«Più tardi possibile».
«No, prima possibile. Mi creda, non c’è più una sola ragione per cui io voglia continuare a vivere».
Sei anni e mezzo fa Marianna Viscardi ha perso la sua unica figlia. Lisa Picozzi, milanese, aveva 31 anni ed è morta mentre svolgeva la sua professione: era ingegnere edile. È precipitata dal solaio di un capannone industriale a Tricase, nel Salento. E, secondo la sentenza di primo grado, l’incidente doveva e poteva essere evitato. Ma il processo per accertare le responsabilità della sua morte è ancora in corso: è stato chiesto l’appello.
Secondo Carlo Soricelli, coordinatore dell’Osservatorio Indipendente di Bologna sugli infortuni sul lavoro e le malattie professionali, nel 2016 sono morti 641 lavoratori sui luoghi di lavoro, e oltre 1400 se si considerano le vittime sulle strade e in itinere. Ma la stima è minima, per l’impossibilità di conteggiare i morti sulle strade fra le partite iva individuali e i morti in nero.
Questa settimana al Senato è stata presentata la proposta di legge del parlamentare di Sinistra Italiana-Sel Giovanni Barozzino. L’obiettivo è quello di «una punizione più severa nei confronti di chi sul lavoro cagiona la morte di vittime innocenti, per distrazione, disinteresse, o peggio per un’assoluta non curanza delle normative sul lavoro».
Da tre anni Lisa lavorava per la SunSystem srl, società nel settore delle energie rinnovabili, e aveva la responsabilità della progettazione di impianti fotovoltaici e di centrali fotovoltaiche sviluppate a terra.
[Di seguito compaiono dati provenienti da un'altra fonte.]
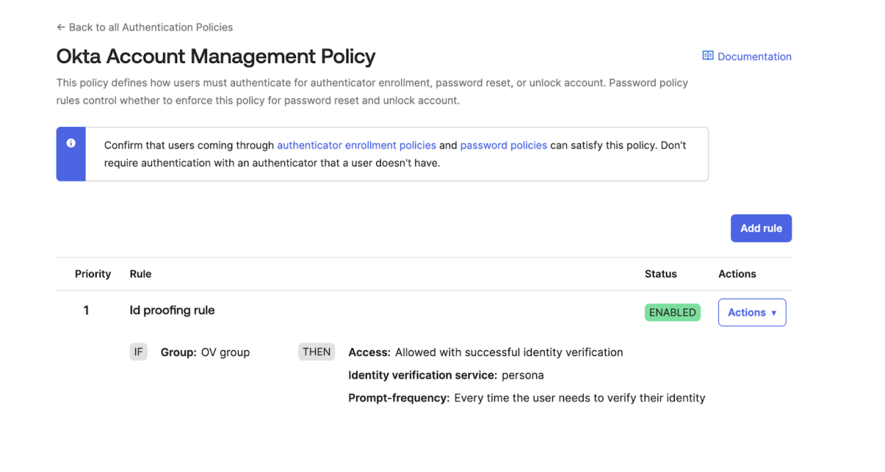
Task: Click the Priority column header
Action: coord(93,274)
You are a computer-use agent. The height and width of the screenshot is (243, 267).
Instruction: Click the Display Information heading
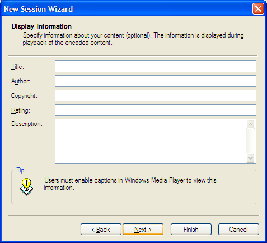pos(41,26)
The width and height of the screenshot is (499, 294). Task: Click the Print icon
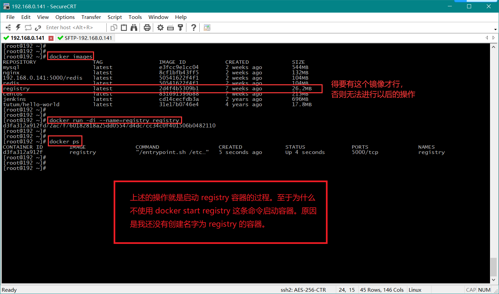(147, 28)
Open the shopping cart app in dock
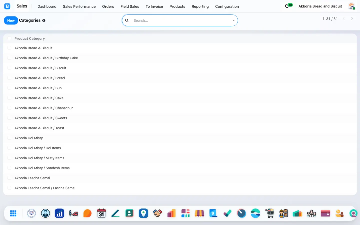 [270, 213]
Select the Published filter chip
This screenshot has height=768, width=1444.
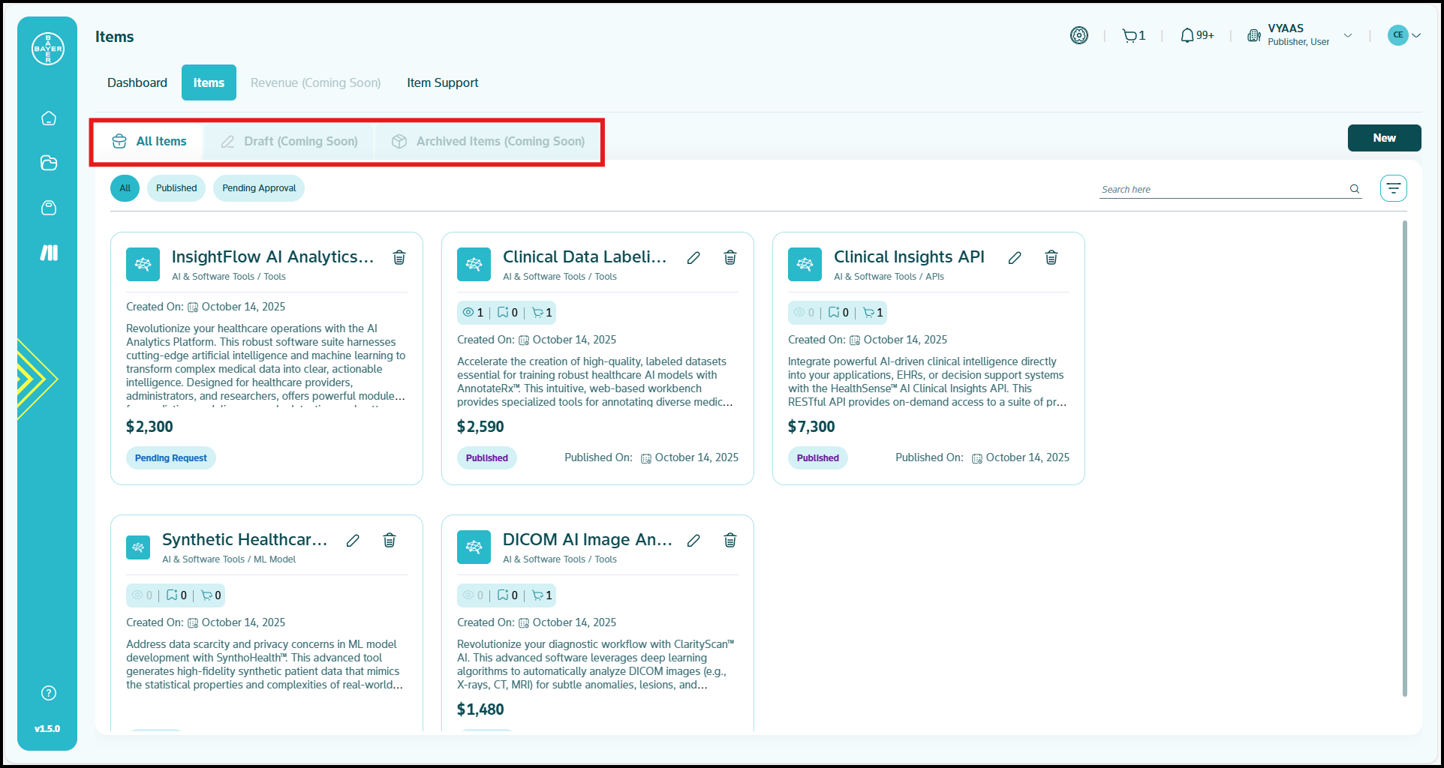coord(176,188)
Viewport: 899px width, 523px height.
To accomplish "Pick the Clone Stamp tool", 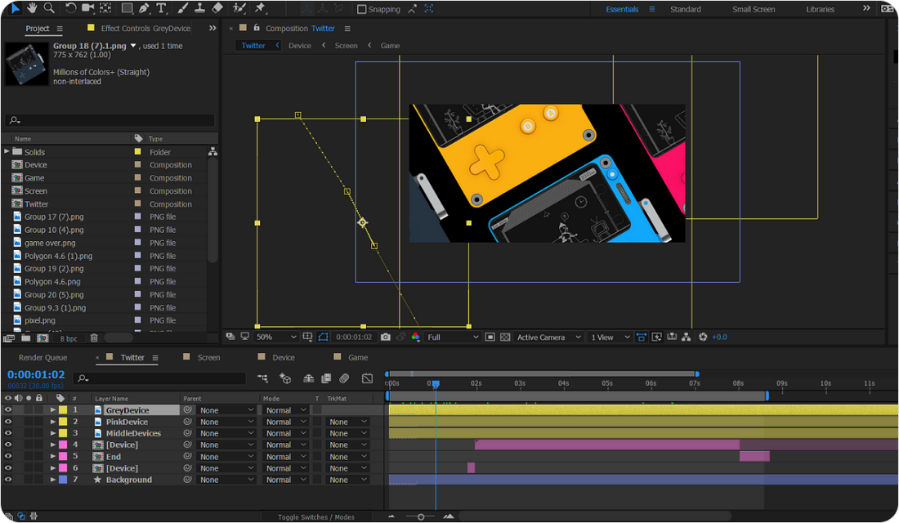I will click(199, 8).
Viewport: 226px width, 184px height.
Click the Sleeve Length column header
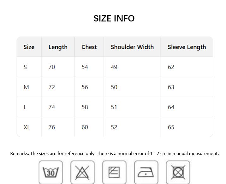(187, 47)
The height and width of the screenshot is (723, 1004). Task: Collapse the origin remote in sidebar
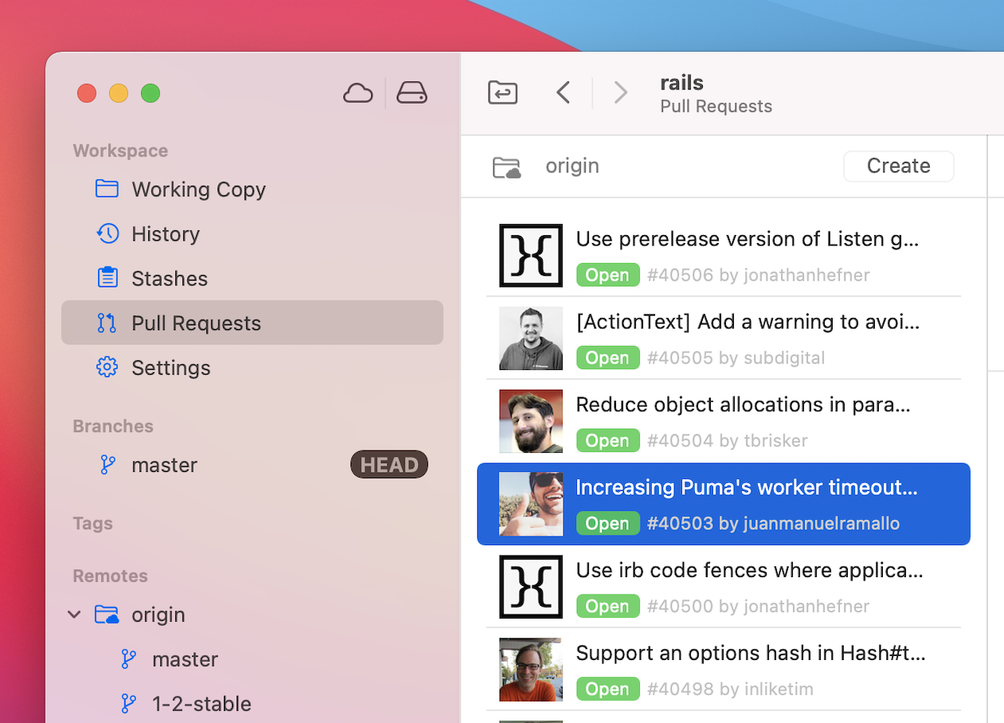pos(74,615)
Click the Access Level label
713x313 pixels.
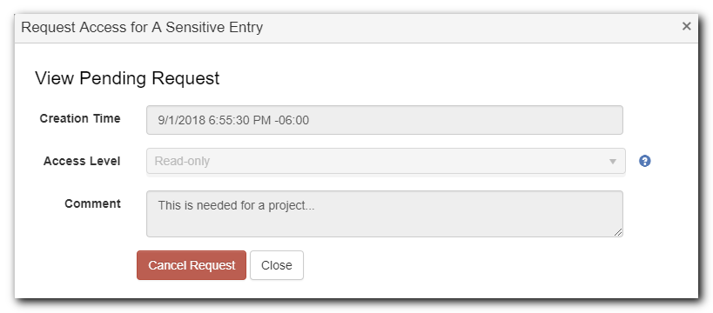point(82,161)
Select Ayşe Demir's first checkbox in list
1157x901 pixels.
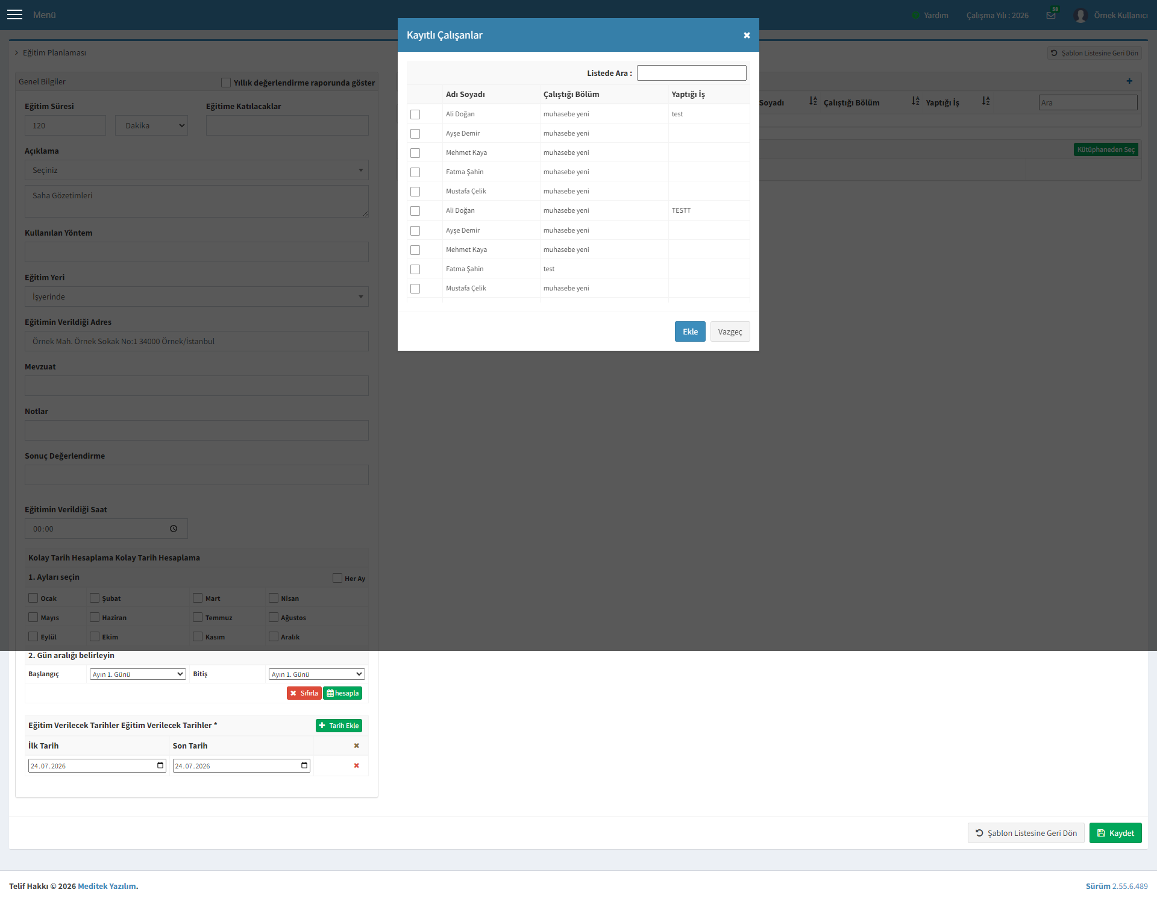tap(415, 134)
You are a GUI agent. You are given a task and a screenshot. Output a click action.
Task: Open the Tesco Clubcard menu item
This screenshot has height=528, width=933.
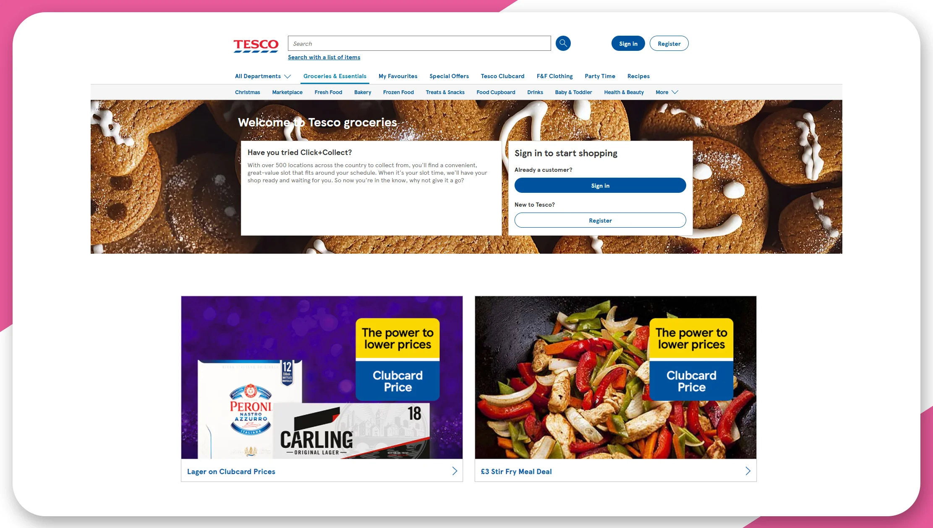(x=502, y=76)
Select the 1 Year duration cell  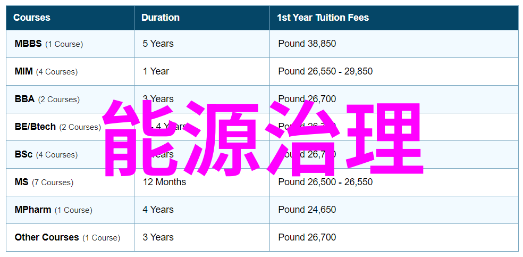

Proprio per seguire il completamento di una di queste, che lei aveva progettato e installato nell’agosto 2010 a Tiggiano, provincia di Lecce, il 29 settembre di quell’anno si trovava in Salento e, per esigenze aziendali, le era stato chiesto di fermarsi a Tricase per un sopralluogo sulla superficie di un edificio.
Aveva trovato una scala in alluminio per salire sulla copertura dei blocchi servizi e una scaletta in legno, che era lì da diversi anni, per passare dalla copertura dei blocchi servizi alla copertura del capannone. E da lì, quando aveva quasi ultimato i rilievi tecnici e fotografici, è caduta da 7 metri, sfondando una lastra in fibro-cemento, che ricopriva l’intera superficie dell’edificio, nascondendo un lucernario non protetto a norma di legge da una rete anticaduta. Trasportata d’urgenza all’ospedale, è morta tre ore dopo.
«Per me ogni giorno è sempre quel 29 settembre – spiega la madre Marianna -. È tutto fermo all’ora in cui ho ricevuto quella terribile chiamata. Da allora il telefono, per me, ha perso ogni importanza: non c’è più nessun messaggio che io aspetti».
Lisa era diventata un ingegnere edile molto apprezzato, dopo essere stata una studentessa modello, ma aveva reso orgogliosi i suoi genitori anche per come giocava a pallavolo (fino alla soglia della serie A), perché era creativa, umile, generosa, e per la sua bellezza. Era alta, slanciata, aveva un viso da cameo e occhi color fiordaliso che alla sua mamma sembra di riconoscere ogni volta che guarda il cielo.
E ancora: «Solo chi ha perso un figlio può davvero capire quanto è grande il dolore che ti squarcia il cuore e quanto è poca cosa tutto quello per cui la maggior parte della gente si affanna. Perdere un figlio provoca un senso di smarrimento e di devastazione, che va oltre ogni umana comprensione. Gli altri possono solo cercare di immaginarlo, provare a esserti vicini, nel tentativo di aiutarti a sopportare il senso di abbandono e la disperazione che ti tolgono il respiro e la voglia di esistere. Ma è un’impresa impossibile».
Non passa giorno, non passa ora che Marianna non pensi a sua figlia: «Mi sono sempre chiesta che fine faccia l’anima, quando si muore. Sono certa che l’intelligenza delle persone non svanisca, ma rimanga. Lisa mi dà tanti segni della sua presenza, però noi avevamo un rapporto simbiotico, molto fisico, e lei aveva mille attenzioni per me: quei segni non mi bastano. Sono credente, ma non abbastanza da accettare che quello che è successo possa essere espressione della volontà di Dio».